## Task statement
Rewrite every line of the items below as a numbered list, skipping blank lines and leaving out the pictures.
▽
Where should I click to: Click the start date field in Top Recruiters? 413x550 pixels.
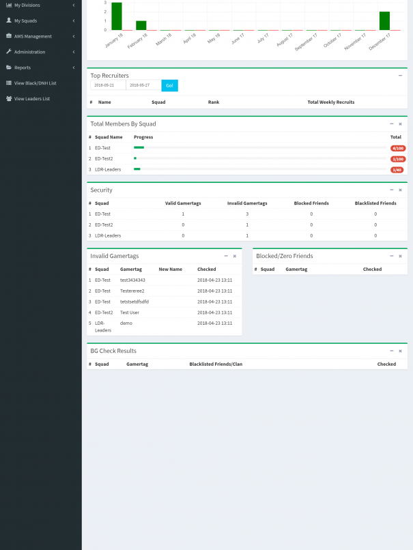tap(108, 86)
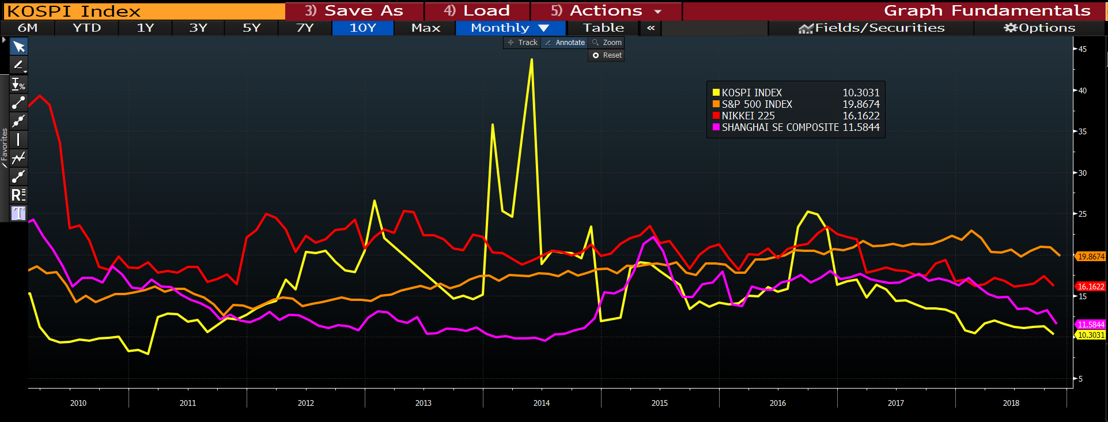Image resolution: width=1108 pixels, height=422 pixels.
Task: Select the Max time range tab
Action: [425, 28]
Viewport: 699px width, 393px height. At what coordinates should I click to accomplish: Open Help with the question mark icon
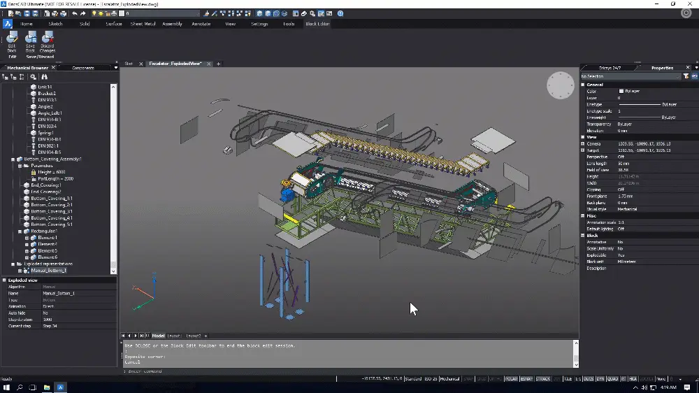pyautogui.click(x=340, y=13)
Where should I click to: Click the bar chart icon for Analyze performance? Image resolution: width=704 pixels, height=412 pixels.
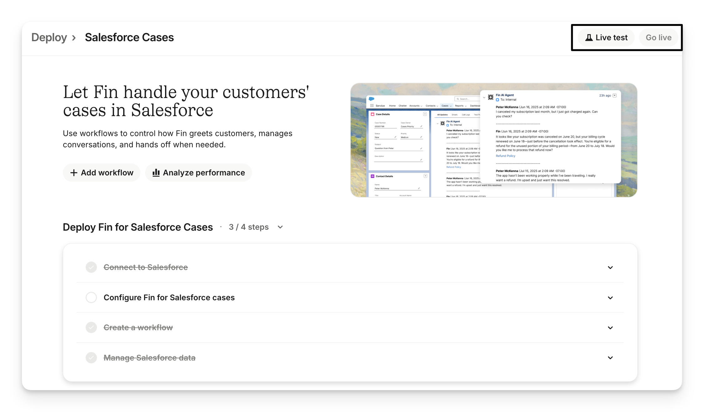(156, 173)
△
## Expected answer
1. Where should I click to: Click the start date field in Top Recruiters? 413x550 pixels.
2. tap(108, 86)
3. Image resolution: width=1108 pixels, height=422 pixels.
4. Task: Select the Max time range tab
5. Action: [425, 28]
6. Viewport: 699px width, 393px height. At what coordinates should I click to accomplish: Open Help with the question mark icon
7. pyautogui.click(x=340, y=13)
8. Where should I click to: Click the bar chart icon for Analyze performance? Image resolution: width=704 pixels, height=412 pixels.
9. (156, 173)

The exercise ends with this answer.